"I came here to build a bridge."

With human identity now up for grabs and the legal and cultural nastiness surrounding such issues escalating at a disturbing pace, churches need to be prepared for what is coming.

 

There are three areas, related but distinct, which pastors and church people need to be aware of: the particular reasons why the issues have taken on the form and the cultural significance which they have (yes, we all know sin is responsible – but why this sin at this time in these specific ways?); the pastoral needs of those individuals subject to the kinds of sexual dysfunction being cultivated in the moral imagination of society as a whole; and the immediate and long-term legal ramifications for religious conservatives who object to the new amorality.

 

Confusion of the first two in particular is lethal.  We must not mistake the sincere agony and lonely battles of the individuals we pastor as they seek to pursue godliness with the political culture that now reigns supreme.  The latter seeks nothing less than total and thoroughgoing conformity to its amorality as a price for membership of civil society, no exceptions allowed.   We cannot be sentimental about the ideology even as we must have compassion with those who fight their temptations every day.  We must also be aware of how fast the law could be changing.  In a week when a CNN poll indicated a majority of Americans opposed to the North Carolina ‘bathroom bill,’ we cannot assume that the plausibility framework for legal decisions will be remotely sympathetic to what – to quote Tony Esolen on the same point for the second time this week – ‘everybody believed the day before yesterday.'

 

In this context, some may be interested in a conference on June 8 in Bear, Delaware, sponsored by the OPC, where these three topics – the cultural, the legal, and the pastoral -- will be addressed.  Speakers are myself, Randy Beck (Justice Thomas O. Marshall Chair of Constitutional Law, University of Georgia School of Law) and Tim Geiger (Executive Director of Harvest USA).  The subsequent panel discussion will be chaired by Jennifer A Marshall, Vice President for Family, Community, and Opportunity and Fellow of the Heritage Foundation.

 

On a point of personal reflection, I find myself now in a strange position, reading, writing and speaking more on this topic than on that which I was trained to do -- sixteenth and seventeenth century history.  But historical analysis is a transferable skill, to use the jargon, and these are strange times.
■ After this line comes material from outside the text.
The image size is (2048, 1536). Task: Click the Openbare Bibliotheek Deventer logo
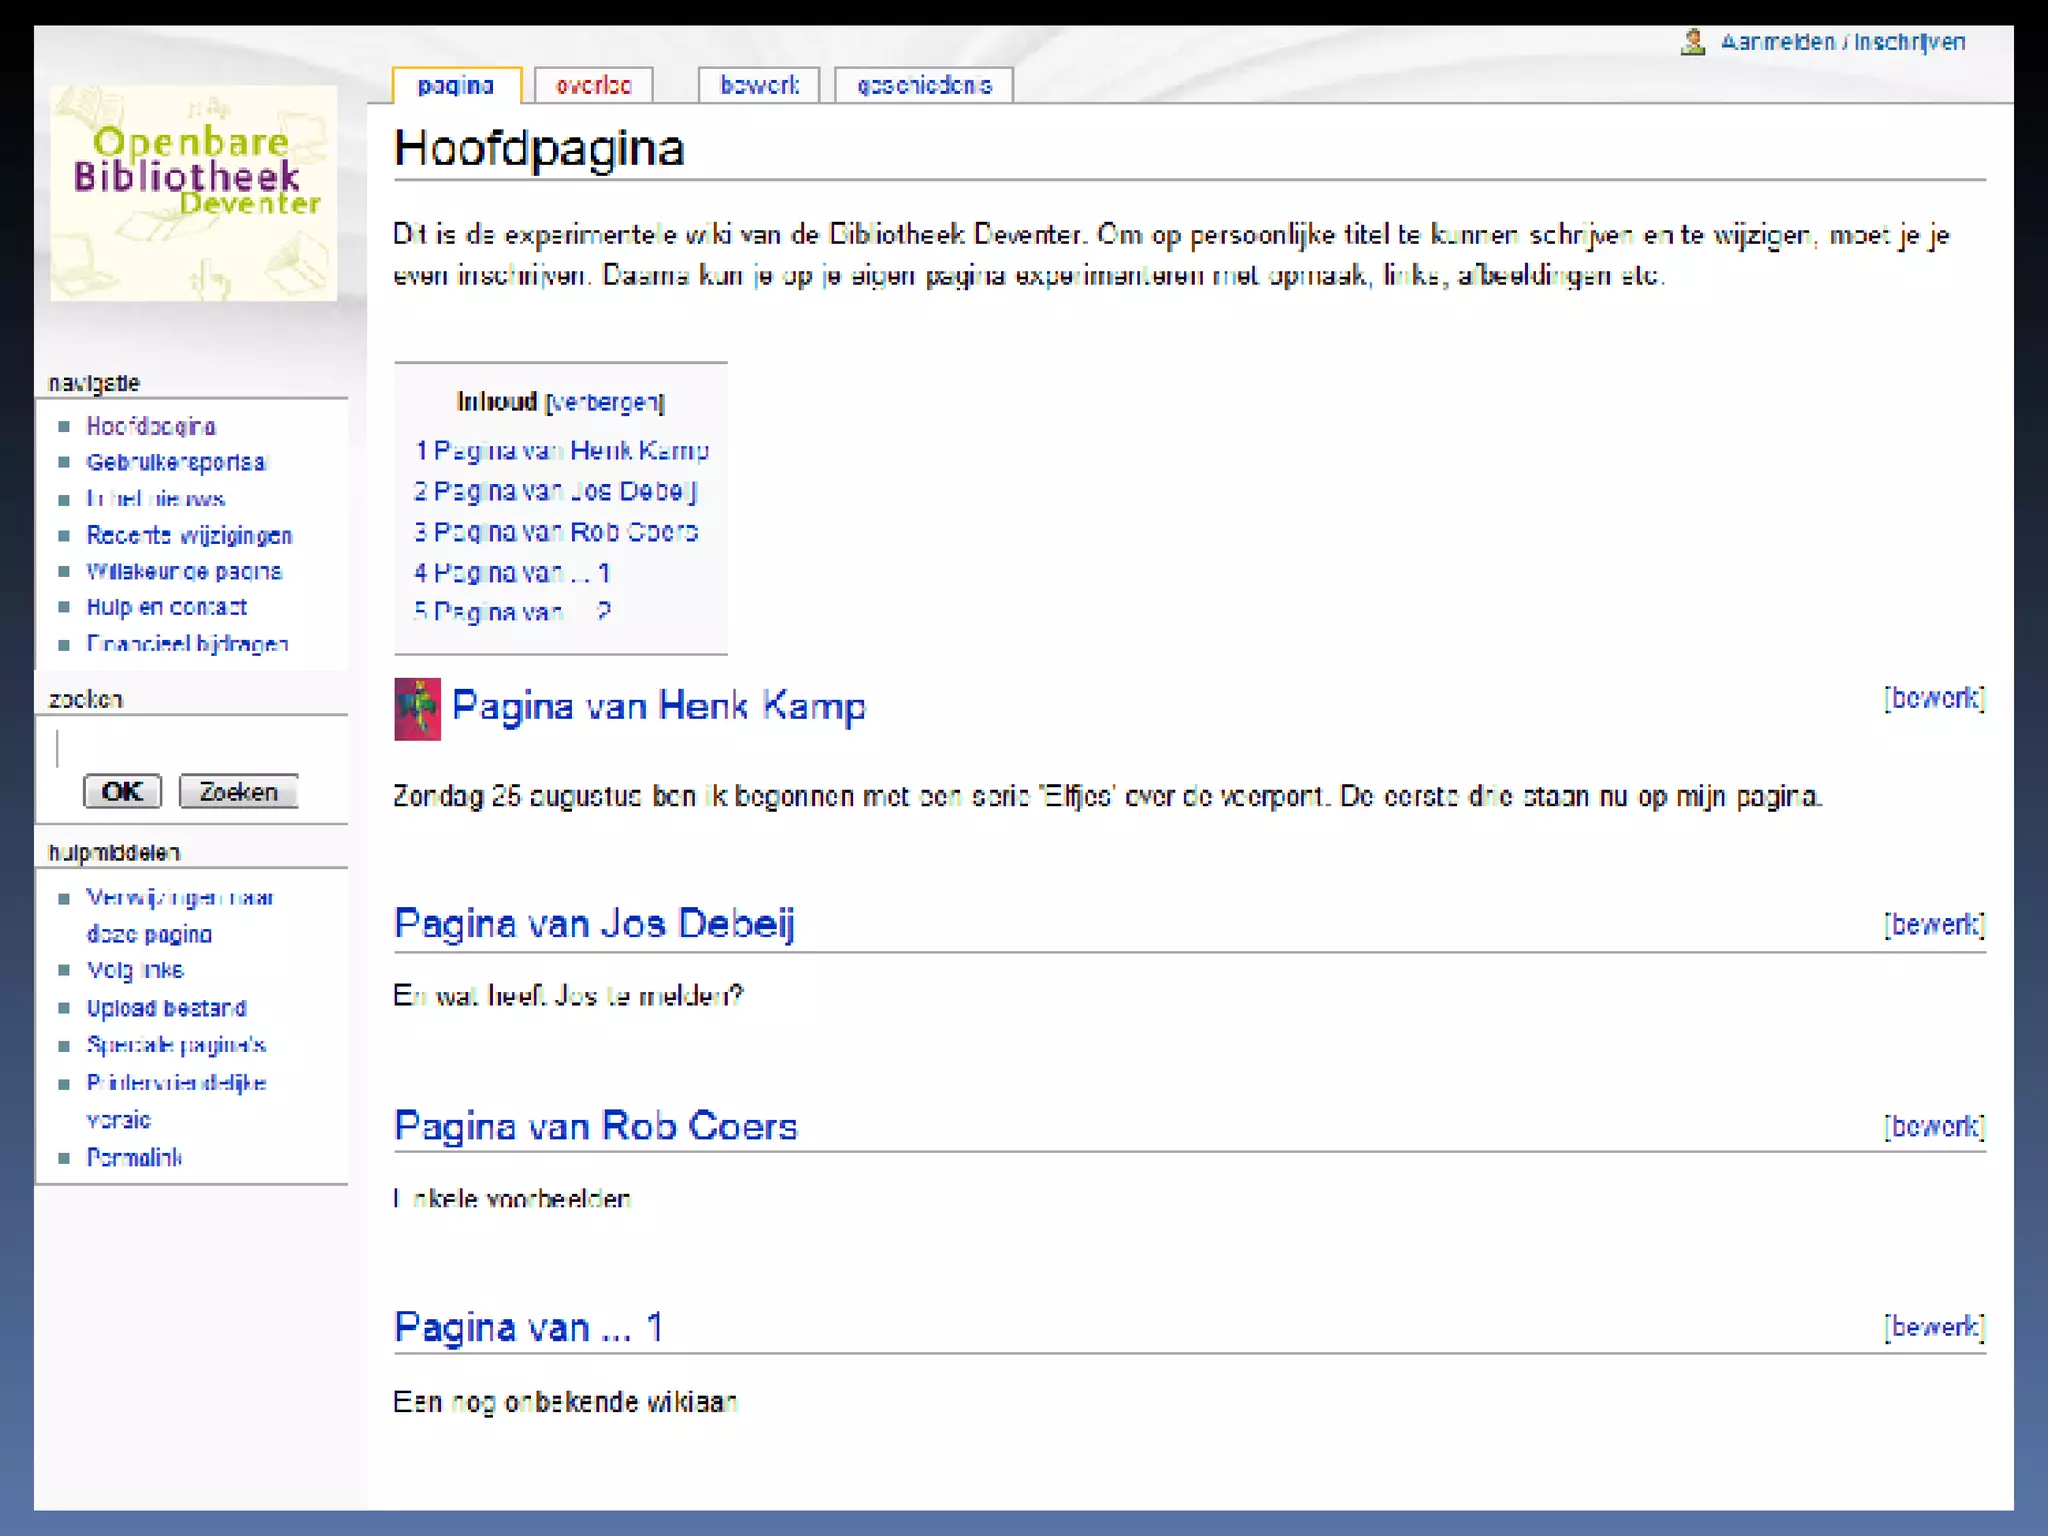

The question, ‘If not us, then who?’ is also powerful when we face such potent socially and morally lethal developments. 

 

It reminds me of a scene in one of my favourite films, Zulu, both for the humanly-speaking incalculable odds against us winning and for the way the permanent sexual revolution has made some of us change tack in mid-life to meet the needs of the day, a change forced upon us and not really chosen.

 

After the bloody battle between the massed army of the Zulu nation and the handful of British troops under siege in the mission station at Rorke’s Drift, Michael Caine’s character, Lieutenant Gonville Bromhead, turns to Lieutenant Chard, played by Stanley Baker:

 

Bromhead: There's something else. I feel ashamed. Was that how it was for you? The first time?

 

Chard: The first time? You think I could stand this butcher's yard more than once.

 

Bromhead: I didn't know.

 

Chard: I came up here to build a bridge.

 

It turns out Chard was just what he said he was -- an engineer with no previous battle experience and no desire for any.

 

When it comes to surveying the carnage in this battle for human identity, I came up here to teach church history.